Records supplied:

-----

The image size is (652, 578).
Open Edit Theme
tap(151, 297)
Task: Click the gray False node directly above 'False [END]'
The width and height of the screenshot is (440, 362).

-----

Put every line of the entries above into a numbered list, omitting blank lines.

1. The image size is (652, 578).
2. Open Edit Theme
3. tap(151, 297)
4. Task: Click the gray False node directly above 'False [END]'
5. The width and height of the screenshot is (440, 362).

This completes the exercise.